Find and copy each line in the material below where the string "Open" occurs.
-- DATA SHOWN follows --
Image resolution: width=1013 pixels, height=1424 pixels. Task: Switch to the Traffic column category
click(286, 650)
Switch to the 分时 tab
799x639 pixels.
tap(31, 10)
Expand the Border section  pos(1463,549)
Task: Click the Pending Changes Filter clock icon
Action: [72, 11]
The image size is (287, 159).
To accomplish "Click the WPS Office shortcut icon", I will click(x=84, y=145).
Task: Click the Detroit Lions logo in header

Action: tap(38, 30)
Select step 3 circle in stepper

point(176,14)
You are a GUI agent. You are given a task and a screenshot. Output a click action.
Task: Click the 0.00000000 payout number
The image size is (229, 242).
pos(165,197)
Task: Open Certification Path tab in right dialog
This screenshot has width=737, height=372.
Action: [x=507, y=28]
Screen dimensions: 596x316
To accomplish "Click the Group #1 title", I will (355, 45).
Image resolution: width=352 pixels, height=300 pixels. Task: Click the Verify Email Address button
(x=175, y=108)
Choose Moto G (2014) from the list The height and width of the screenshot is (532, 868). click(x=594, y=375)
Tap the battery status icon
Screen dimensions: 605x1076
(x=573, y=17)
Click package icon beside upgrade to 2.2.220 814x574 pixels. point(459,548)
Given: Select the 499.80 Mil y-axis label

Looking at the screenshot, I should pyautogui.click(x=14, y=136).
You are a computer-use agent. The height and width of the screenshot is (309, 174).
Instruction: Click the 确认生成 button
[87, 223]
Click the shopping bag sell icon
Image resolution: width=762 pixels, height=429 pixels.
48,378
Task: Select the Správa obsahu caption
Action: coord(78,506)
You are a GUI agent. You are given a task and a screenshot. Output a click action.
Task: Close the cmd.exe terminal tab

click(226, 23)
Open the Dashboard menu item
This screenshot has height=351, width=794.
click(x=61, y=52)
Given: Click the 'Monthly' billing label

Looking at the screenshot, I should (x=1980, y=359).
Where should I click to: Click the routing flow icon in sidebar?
-- DATA SHOWN concluded --
OUTPUT OF THE EXERCISE:
Task: Open Certification Path tab in right dialog
Open the Dashboard menu item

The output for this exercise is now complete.